The good news for them is they still have Simmons and Embiid, and those two alone are going to be way too much for most opponents over the course of the season. Any time they can get out in transition, Simmons is just unstoppable. Still, they have some work to do on this end of the floor.
Rough debut for Walker
The Celtics lost Kyrie Irving during the offseason when the mercurial point guard decided to take his talents to Brooklyn and join the Nets along with Kevin Durant. But what could have been a disaster of an offseason was saved to some extent when they were able to steal Walker away from the pitiful Hornets.
There was plenty of excitement surrounding Walker heading into the season, not only for his play on the floor, but because his personality is completely different from Irving.
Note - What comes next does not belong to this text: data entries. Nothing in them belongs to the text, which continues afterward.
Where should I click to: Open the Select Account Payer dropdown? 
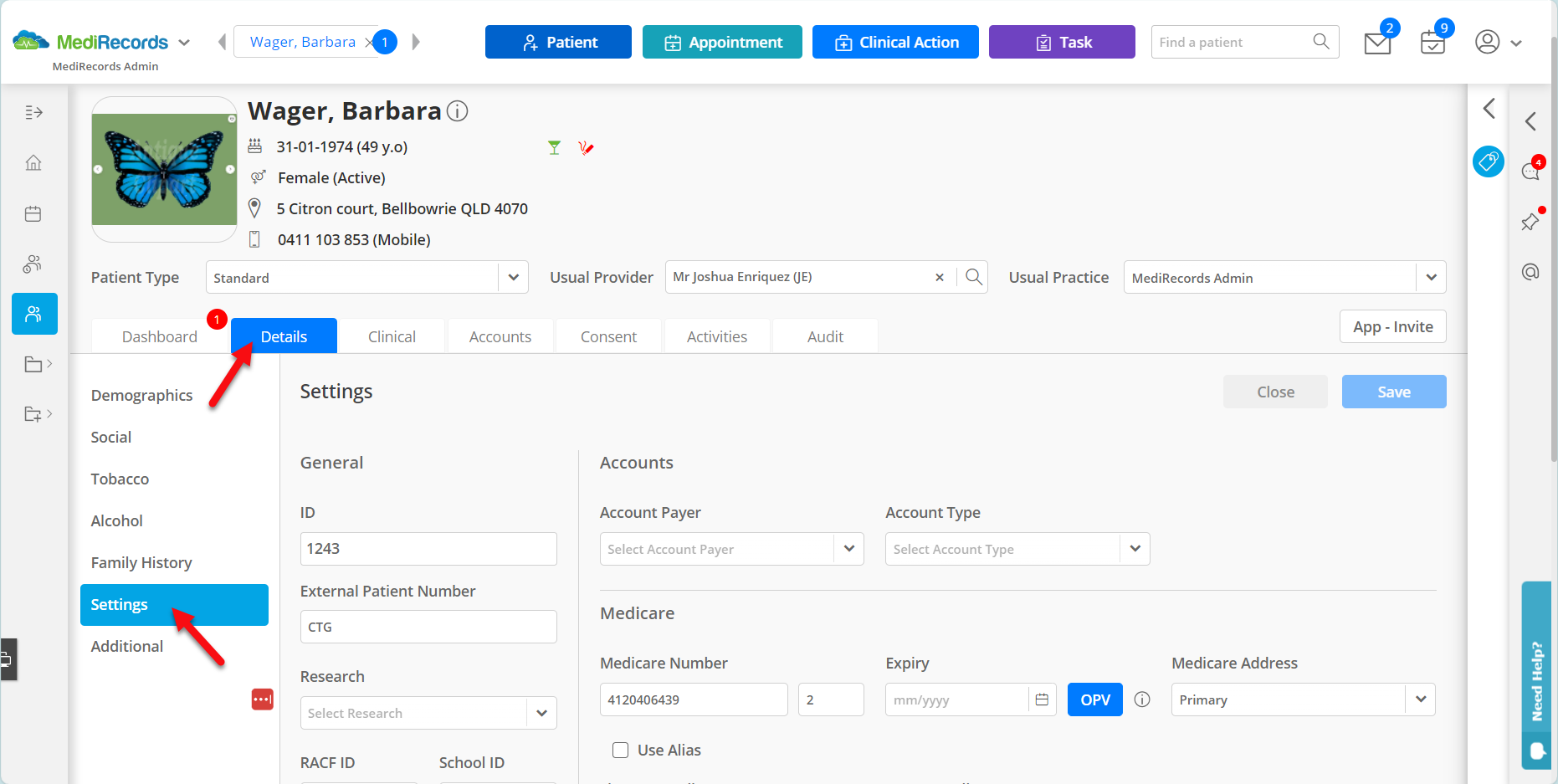tap(848, 549)
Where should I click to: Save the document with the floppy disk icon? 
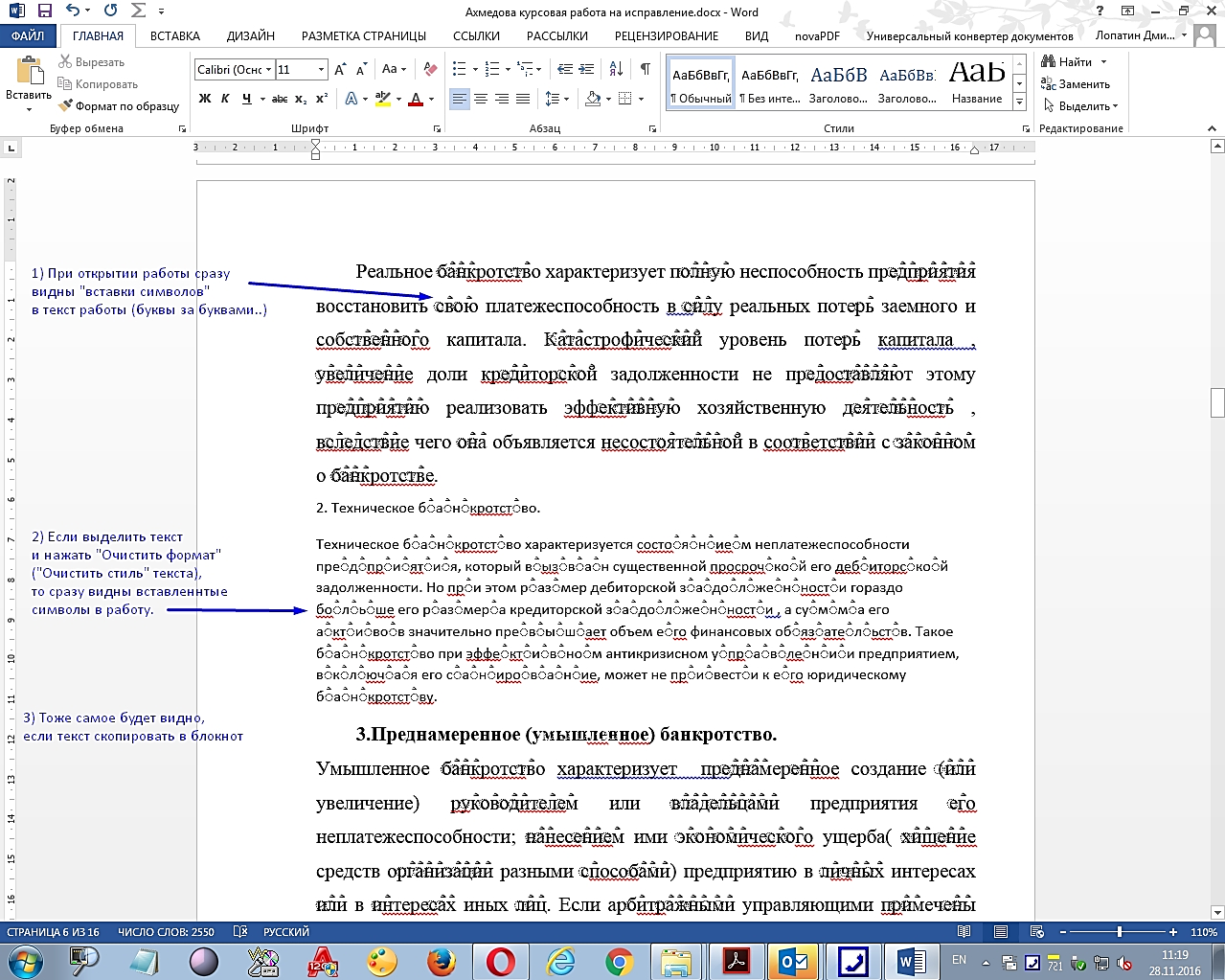[x=44, y=11]
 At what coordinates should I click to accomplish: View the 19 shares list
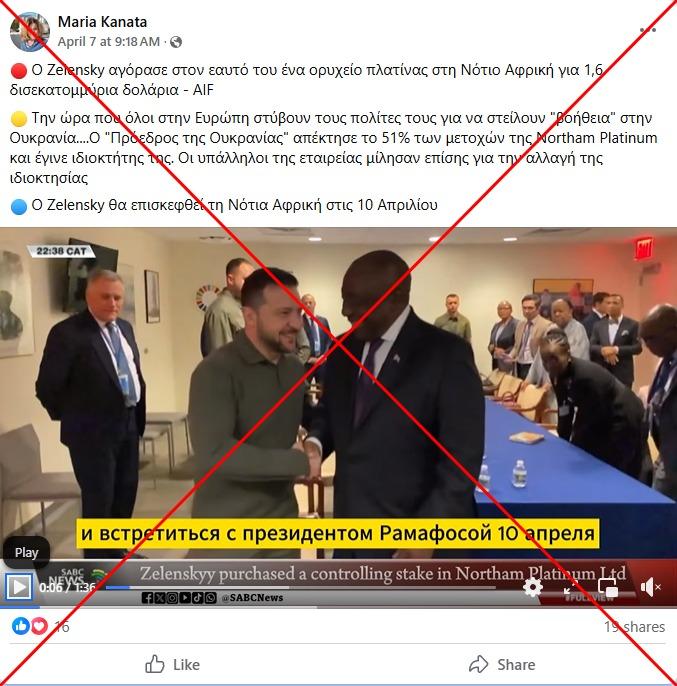[x=635, y=627]
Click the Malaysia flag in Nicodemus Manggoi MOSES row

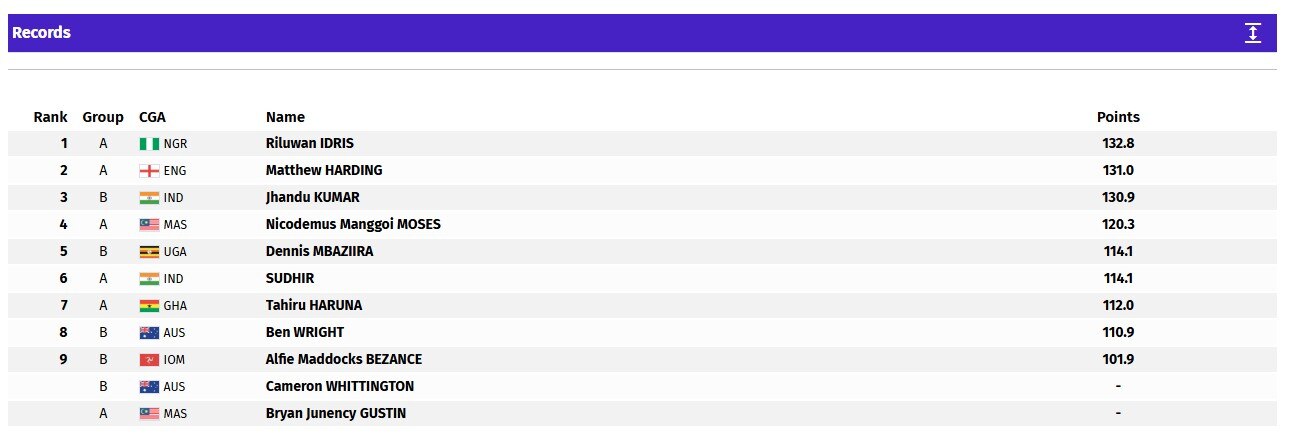[149, 225]
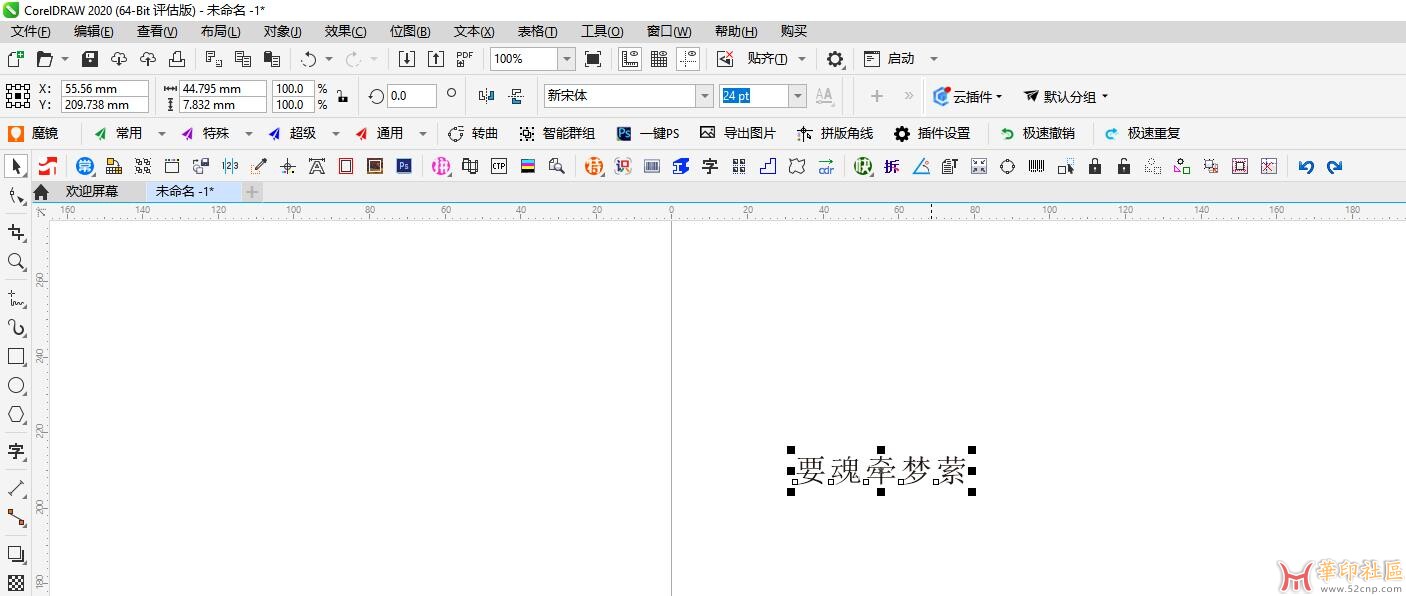Select the Rectangle tool in toolbox
Screen dimensions: 1406x596
coord(16,357)
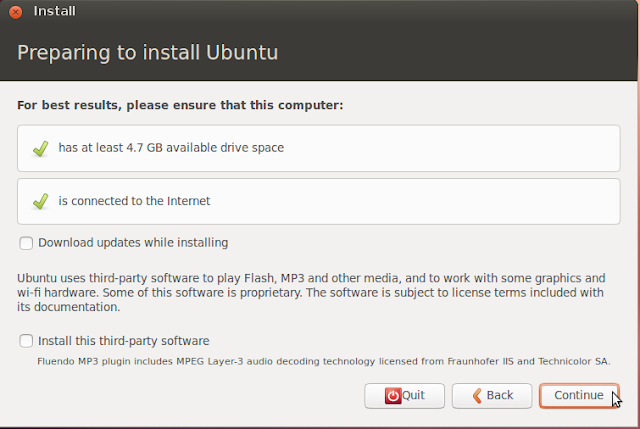Image resolution: width=640 pixels, height=429 pixels.
Task: Click the green checkmark beside Internet connection
Action: tap(40, 201)
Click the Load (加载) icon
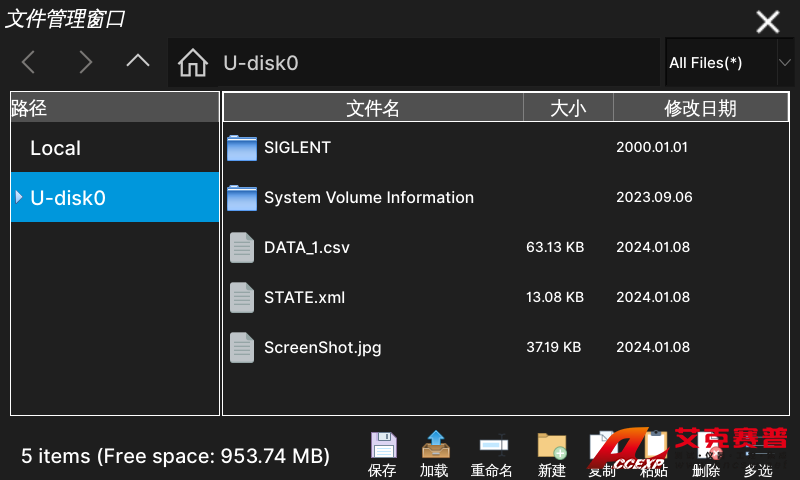The height and width of the screenshot is (480, 800). coord(434,447)
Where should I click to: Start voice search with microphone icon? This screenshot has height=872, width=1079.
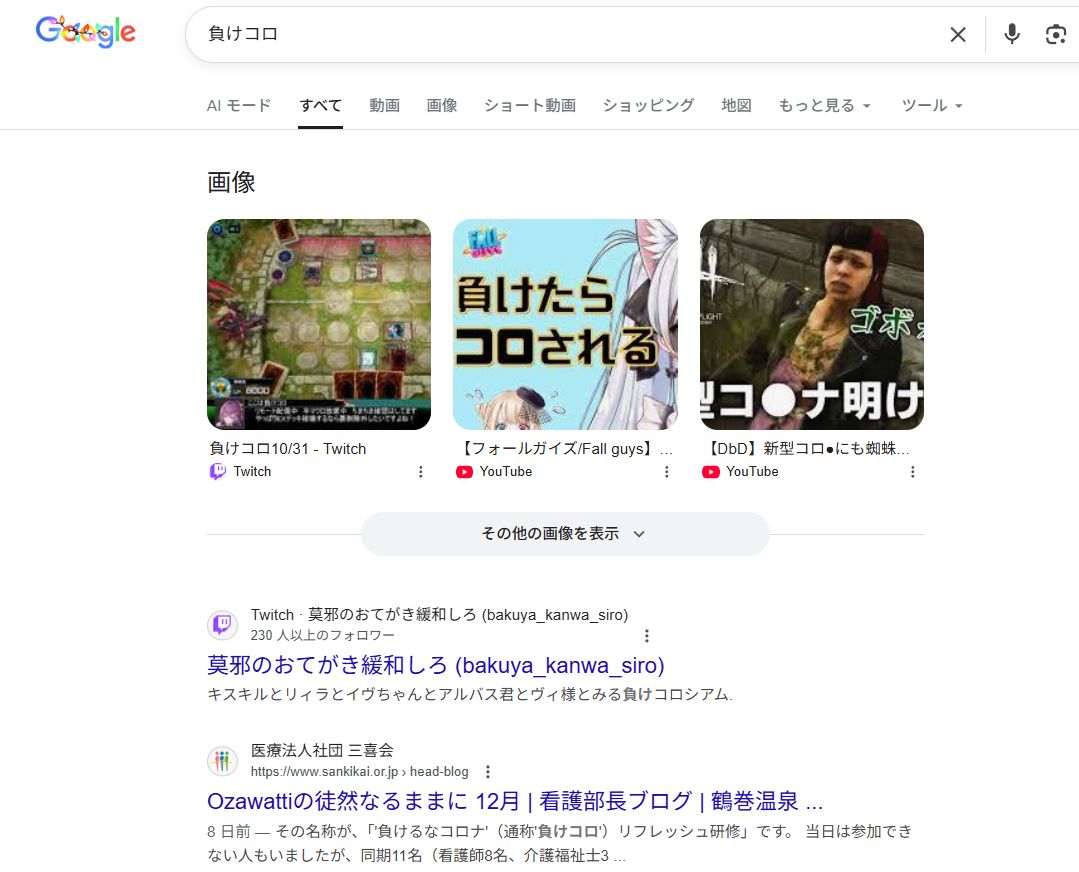[1012, 34]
The quiet leadership was a welcome change from Irving, who was well-meaning but erratic at times.
Unfortunately, playing well on the court matters the most, which made Wednesday night rough for Celtics fans. Walker was a disaster in his debut. He struggled to deal with the Sixers' size on the perimeter, and missed a bunch of open shots. In the end, he finished with just 12 points on 4-of-18 from the field. Meanwhile, Irving.
The good news is Walker got one of his worst shooting games of the season out of the way, as well as the nerves of making his debut with the Celtics.